Madeleine Christopher, a sophomore entering her second year of Thespians, was cast as Eponine in Les Misérables last spring. When she realized that the school shut down would be larger than expected, her reaction was mixed. 

“At first, I was really upset, but then I thought about how I’m not the only person that’s losing things,” said Christopher. “I am really lucky that I’m not losing family members, or close friends. And so I was able to kind of take a step back, and when I looked at it from the bigger picture, that was really helpful to me.” 

However, switching to an online format is not a complete loss. State-wide conferences being virtual this year can reduce some inequalities. Online rehearsals get rid of the obstructions, like price, that stop many students from joining. 

“It’s a really exciting opportunity for us to increase our accessibility state-wide, and elect students who haven’t traditionally been able to afford our conferences because cost can be a barrier, travel can be a barrier, and you often have to have a very established financially stable troupe situation in order to be able to attend,” Snyder said.

Performing arts can be extremely difficult to take part in without an economic advantage. Beyond high school, the sheer cost of dance lessons, singing lessons, headshots, voice coaches, and more, all pile up to a steep price. Since high school is a fundamental way that many adolescents find their career path, reducing inaccessibility is vital. Though Zoom is not the preferred path, it could be a path that opens a new world for countless students.  

Besides online options, in-person theater outside of State High managed to make an appearance over this summer and fall. Singing On Stage, a performing arts theater and family run business in State College, has been holding socially distanced rehearsals outside. The groups tend to be about fifteen students, much smaller compared to Thespian casts that can include up to forty students. They sit in chairs spaced 6 feet apart, and take breaks every twenty minutes or so to avoid staying in the same air space for too long.

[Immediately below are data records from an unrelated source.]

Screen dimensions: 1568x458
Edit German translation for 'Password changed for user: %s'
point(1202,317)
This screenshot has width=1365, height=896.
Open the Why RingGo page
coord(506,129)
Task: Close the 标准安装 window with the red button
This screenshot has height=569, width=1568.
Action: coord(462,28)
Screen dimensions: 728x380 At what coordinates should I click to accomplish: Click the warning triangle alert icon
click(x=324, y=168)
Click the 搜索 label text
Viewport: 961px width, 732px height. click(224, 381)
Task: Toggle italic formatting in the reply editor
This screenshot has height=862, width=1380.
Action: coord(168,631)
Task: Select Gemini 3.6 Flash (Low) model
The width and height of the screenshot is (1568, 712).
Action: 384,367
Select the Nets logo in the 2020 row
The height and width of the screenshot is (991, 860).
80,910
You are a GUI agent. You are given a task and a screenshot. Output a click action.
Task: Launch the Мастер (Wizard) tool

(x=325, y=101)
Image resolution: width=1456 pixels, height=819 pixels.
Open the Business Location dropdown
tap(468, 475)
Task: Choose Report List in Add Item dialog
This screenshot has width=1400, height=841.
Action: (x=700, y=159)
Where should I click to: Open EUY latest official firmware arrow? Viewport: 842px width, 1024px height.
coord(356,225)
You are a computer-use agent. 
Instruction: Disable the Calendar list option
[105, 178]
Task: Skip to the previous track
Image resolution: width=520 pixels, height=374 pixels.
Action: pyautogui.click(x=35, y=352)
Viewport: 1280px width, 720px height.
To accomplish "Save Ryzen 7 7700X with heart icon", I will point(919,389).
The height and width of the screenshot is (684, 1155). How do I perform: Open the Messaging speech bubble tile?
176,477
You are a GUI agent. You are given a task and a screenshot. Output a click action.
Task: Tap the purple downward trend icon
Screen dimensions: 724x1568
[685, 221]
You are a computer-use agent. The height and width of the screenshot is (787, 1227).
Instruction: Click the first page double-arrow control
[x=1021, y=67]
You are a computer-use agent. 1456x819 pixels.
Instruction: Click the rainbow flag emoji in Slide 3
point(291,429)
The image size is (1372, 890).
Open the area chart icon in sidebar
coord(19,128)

After the singing ends, masks stay on and everyone stays socially distanced. This type of set-up could potentially be mimicked by Thespians later this year if a small cast were to rehearse in the outdoor amphitheater at State High.

The lengths at which Thespians will go to have a safe production can be explained by how theater can be such a positive outlet for adults and teens alike. 

“I’ve found that performing, and becoming a character, is really good for your own character,” Christopher said. “You are able to deeply empathize with the person whose shoes you’re stepping into, and that’s a really important skill, not only as an actor, but also just as a human being.” 

The arts present a unique opportunity to improve yourself as a human being, a form of self-care like no other. 

“COVID or no COVID, it’s something that has always really helped me,” Snyder said. “Thespians and theater as a whole is where I kind of learned the power of my own voice, and that I could speak up and that I could be myself.” 

A study done from 2015-2017 by the All-Party Parliamentary Group on Arts, Health and Wellbeing (APPGAHW) shows how powerfully the arts can promote mental health and well being. They can even reduce hospitalizations when prescribing arts activities to patients.

Mental health benefits, skill-improvement, and a community of support can all be found at State High Thespians. With lower costs this year, and a COVID-safe experience, almost anyone could join and find their place. Thespians accept new members all year round, but recommends getting involved in the fall to begin community-building. Monday, Sep. 14, will be an all-virtual membership meeting, and the link to join their Zoom meetings can be found on the website for State High Thespians. Whether they’re faced with a late curtain call or a poor wifi connection, theater at State High remains to see another year of performances.